Today's Gospel invites us into yet another Epiphany, which takes place at a Jewish wedding. From John's concluding remark on the event, we learn that this is the beginning of Jesus' miracles and that by this particular sign, the glory of Christ is made manifest.

The Appearing of God

"AND the third day there was a marriage in Cana of Galilee, and the mother of Jesus was there (Jn 2:1). First, we note two things, that Jesus' mother had been invited to the wedding and was attending and that Jesus arrived at the festivities on the third day. What is John communicating by specifically associating this first miracle of our Lord? with "the third day?"

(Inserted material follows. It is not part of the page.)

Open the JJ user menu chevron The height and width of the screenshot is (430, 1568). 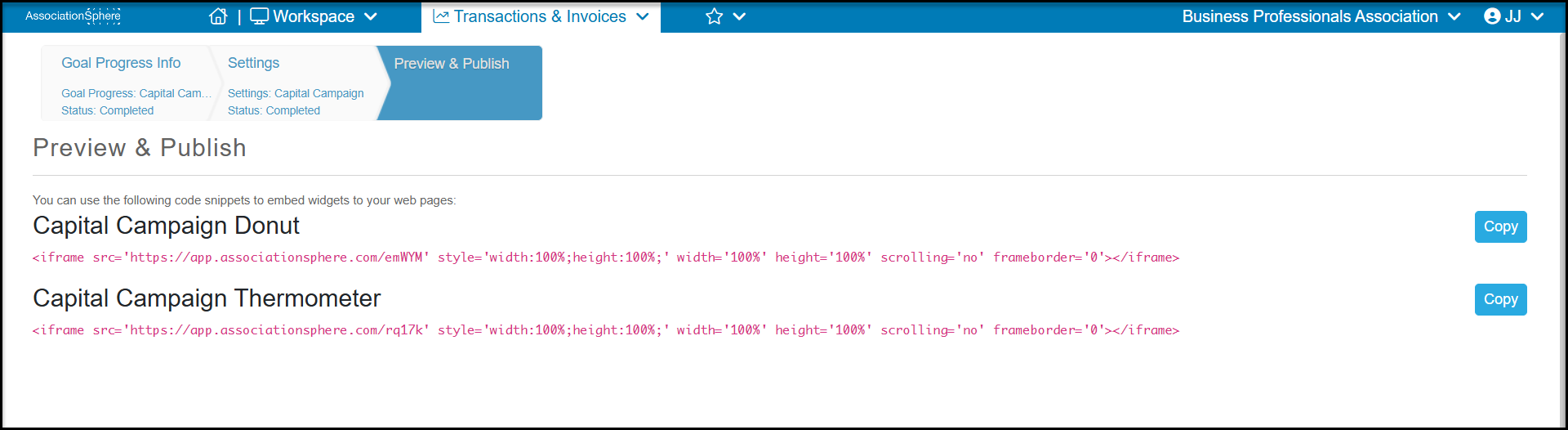(1537, 16)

In the Old Testament, the third day was the day of Divine visitation, of a Theophany (the appearing of God). For example, in the central account of the meeting between God and Israel on Sinai, Moses records that: "On the morning of the third day there were thunders and lightnings ... The Lord descended upon it in fire" (Ex 19:16-18).

So, St. John is making an obvious point. Someone far greater than an itinerant Jewish rabbi has come to enjoy and celebrate the marriage between a son and daughter of Israel. God himself has appeared on the third day. Thus, the wedding feast at Cana far surpasses the Epiphany to the Magi and even our Lord's baptism: because the first of signs performed at the Wedding Feast in Cana unveils the Divine Glory of Christ showing Jesus to be God, not merely a man, but very God of very God.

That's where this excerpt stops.